#### Source material:
______

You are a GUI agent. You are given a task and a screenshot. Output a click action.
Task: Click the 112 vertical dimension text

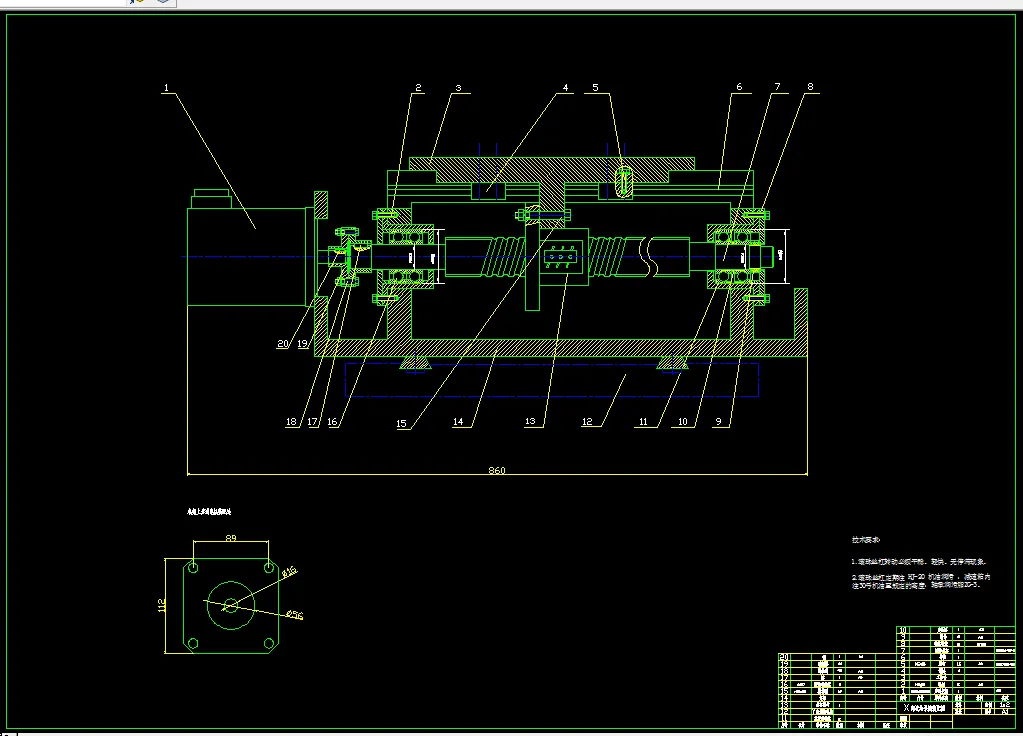pos(161,605)
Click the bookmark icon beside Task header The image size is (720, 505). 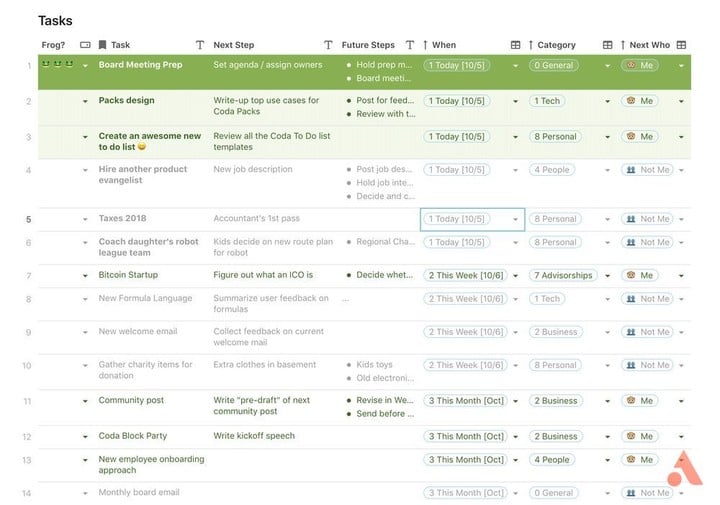(102, 45)
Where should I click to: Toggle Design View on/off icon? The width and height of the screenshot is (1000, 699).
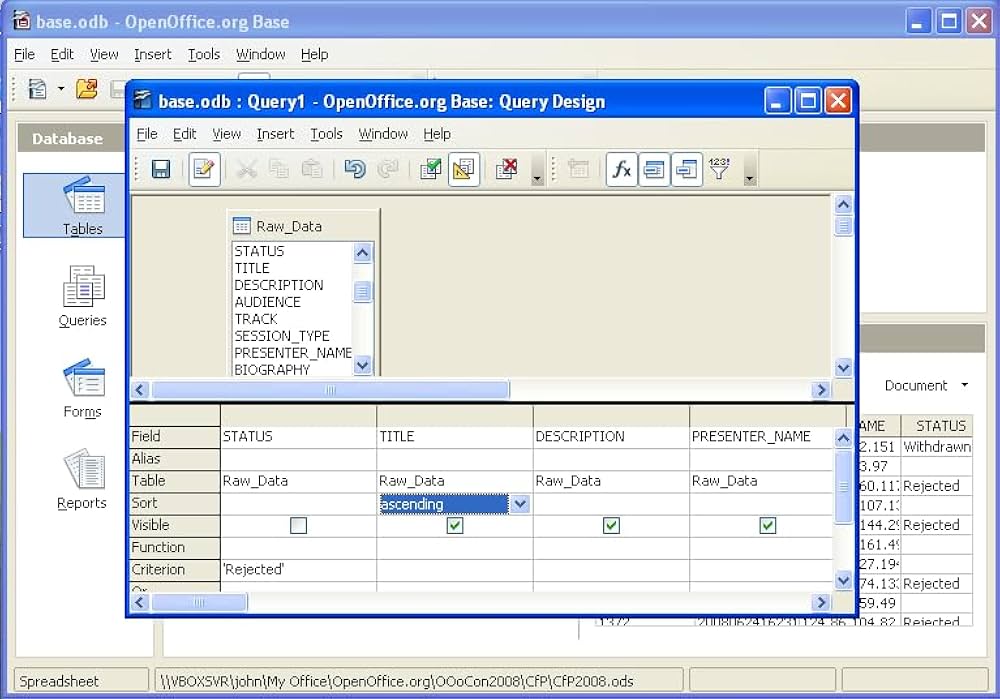coord(463,170)
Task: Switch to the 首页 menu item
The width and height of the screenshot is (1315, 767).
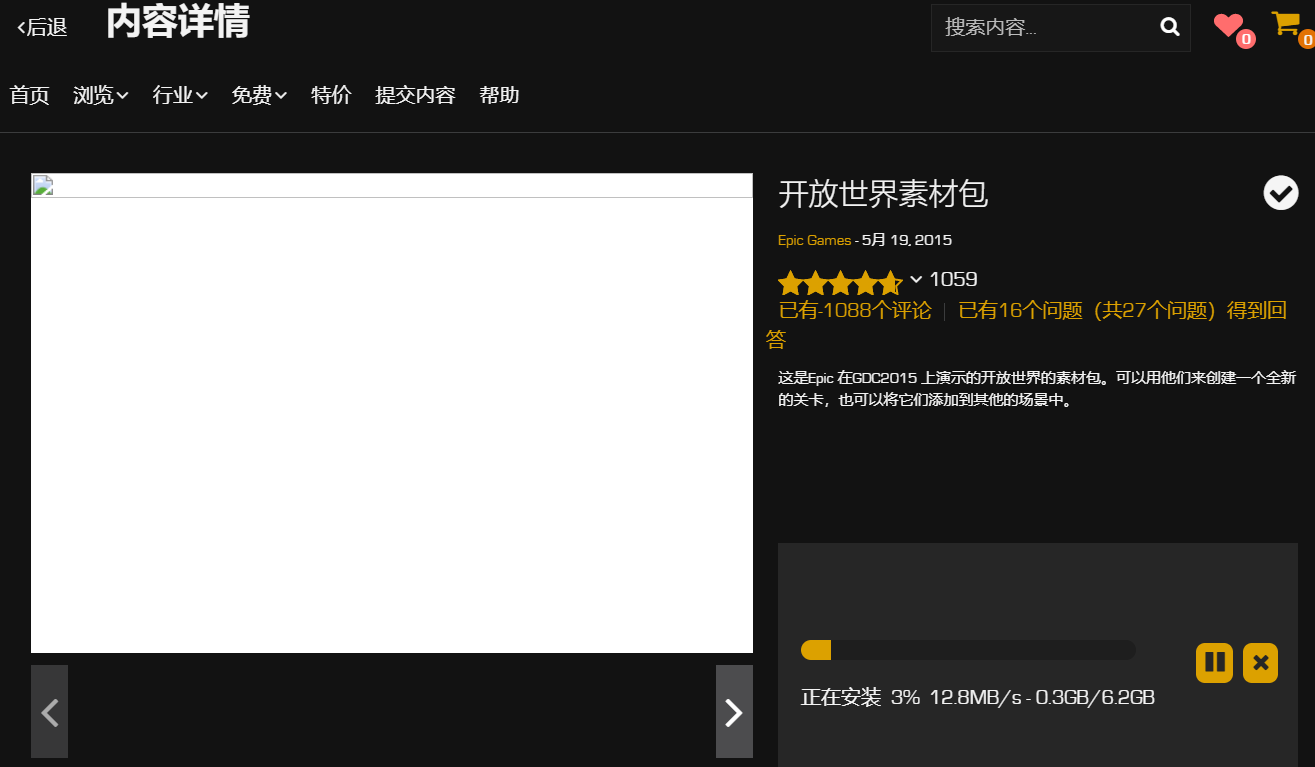Action: pyautogui.click(x=29, y=95)
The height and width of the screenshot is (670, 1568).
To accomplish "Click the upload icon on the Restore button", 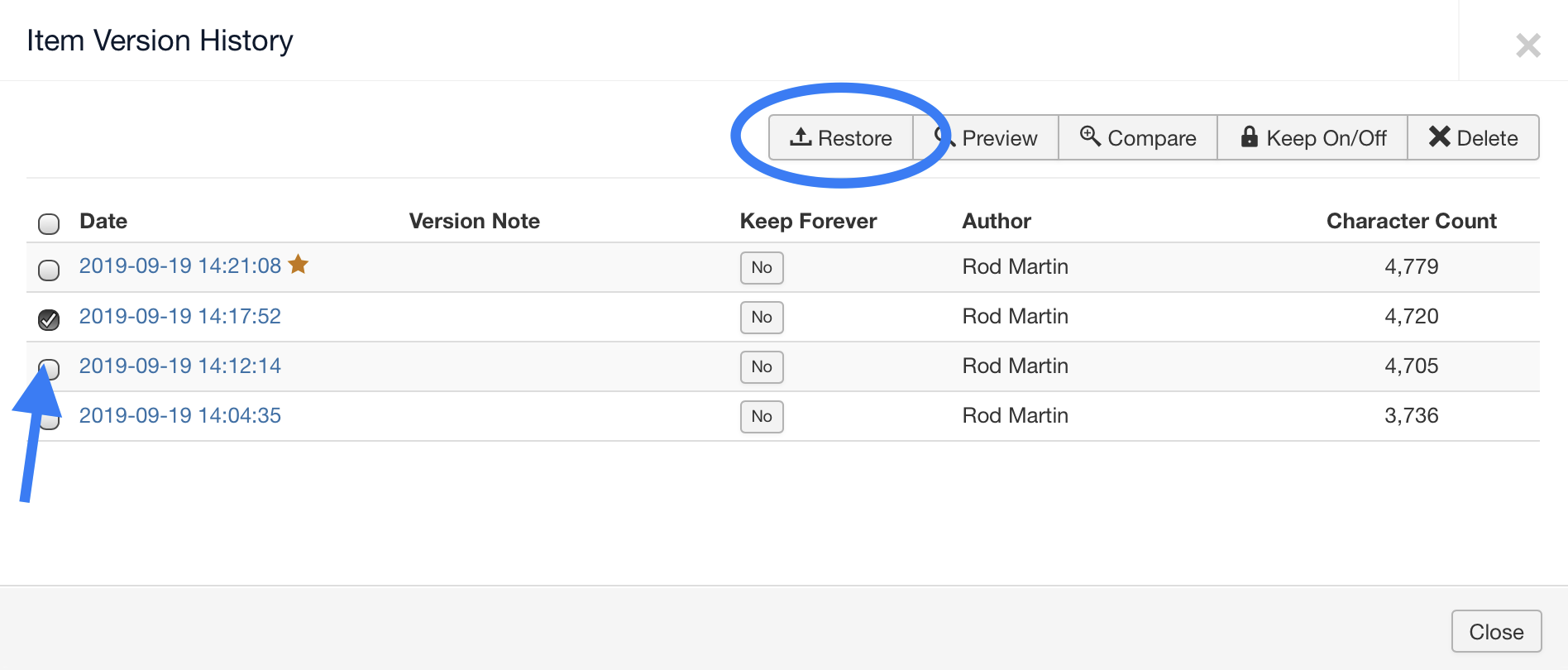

______

#### Your instructions:
Starting from the line where "The width and height of the screenshot is (1315, 767)." appears, copy every line through the end of the material, both ends included, but no pictures.

#### Solution:
The width and height of the screenshot is (1315, 767).
Action: pyautogui.click(x=29, y=95)
The height and width of the screenshot is (670, 1568).
To accomplish "Click the upload icon on the Restore button", 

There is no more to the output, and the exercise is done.